Transcribe only the lines from the one containing "This screenshot has height=106, width=302." through the final line of the entries below, exactly, and exclude the pictures.

▸ **Collected data**:
━━━━
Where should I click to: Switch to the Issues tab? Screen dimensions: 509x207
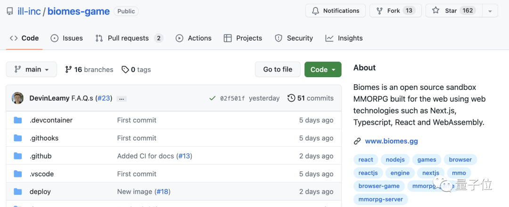66,38
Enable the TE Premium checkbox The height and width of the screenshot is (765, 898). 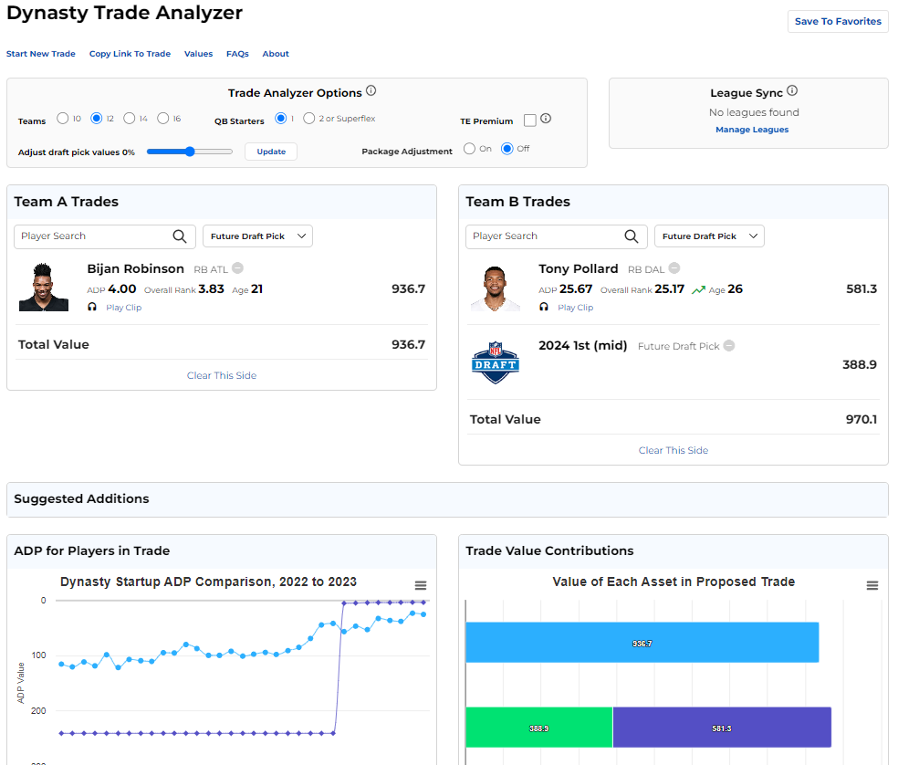coord(530,121)
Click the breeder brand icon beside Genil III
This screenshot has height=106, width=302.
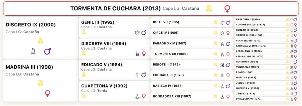click(137, 33)
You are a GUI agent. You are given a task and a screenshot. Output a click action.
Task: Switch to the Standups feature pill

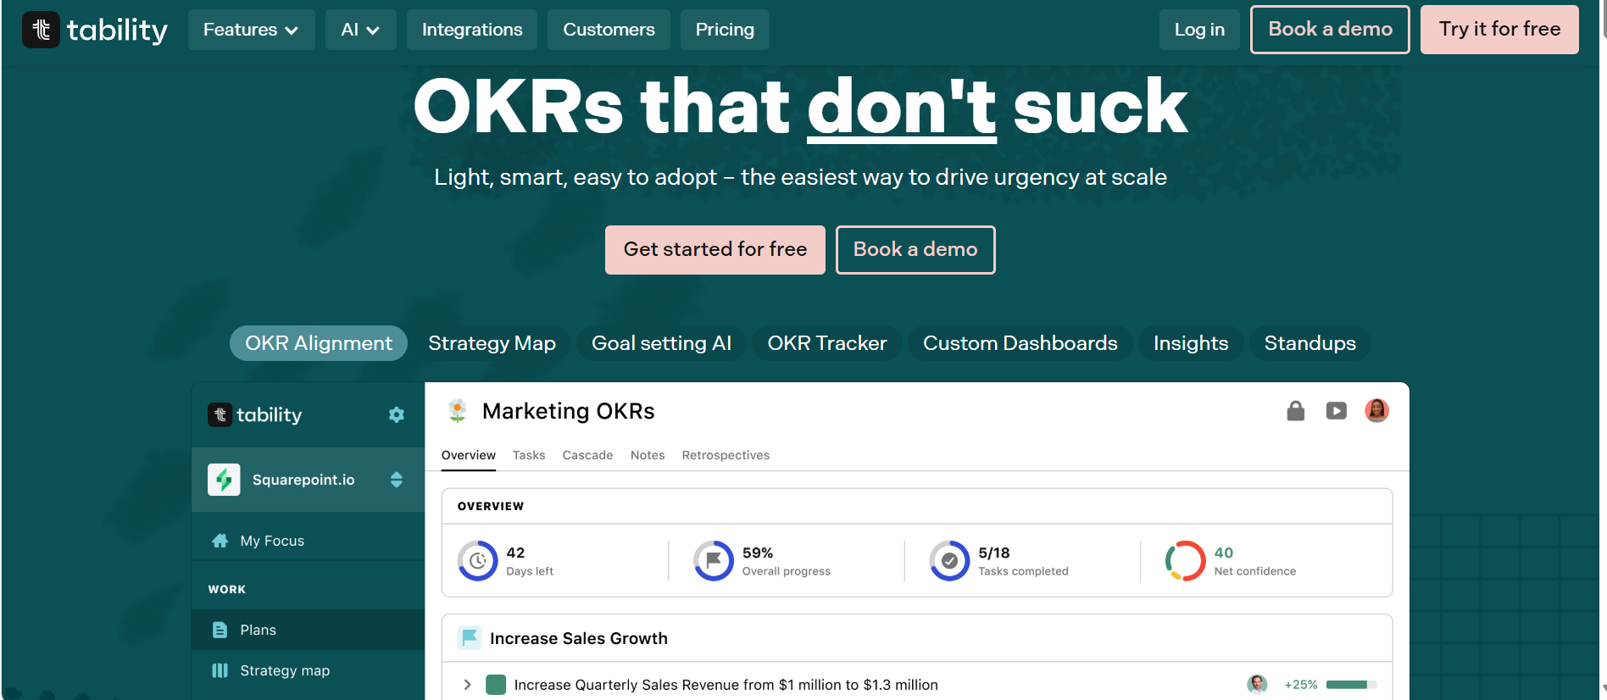click(x=1310, y=343)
━━━━
▸ **Response for this exercise**:
This screenshot has height=106, width=302.
click(137, 33)
You are a GUI agent. You are given a task and a screenshot. Output a click action.
Task: Switch to the Standups feature pill

click(x=1310, y=343)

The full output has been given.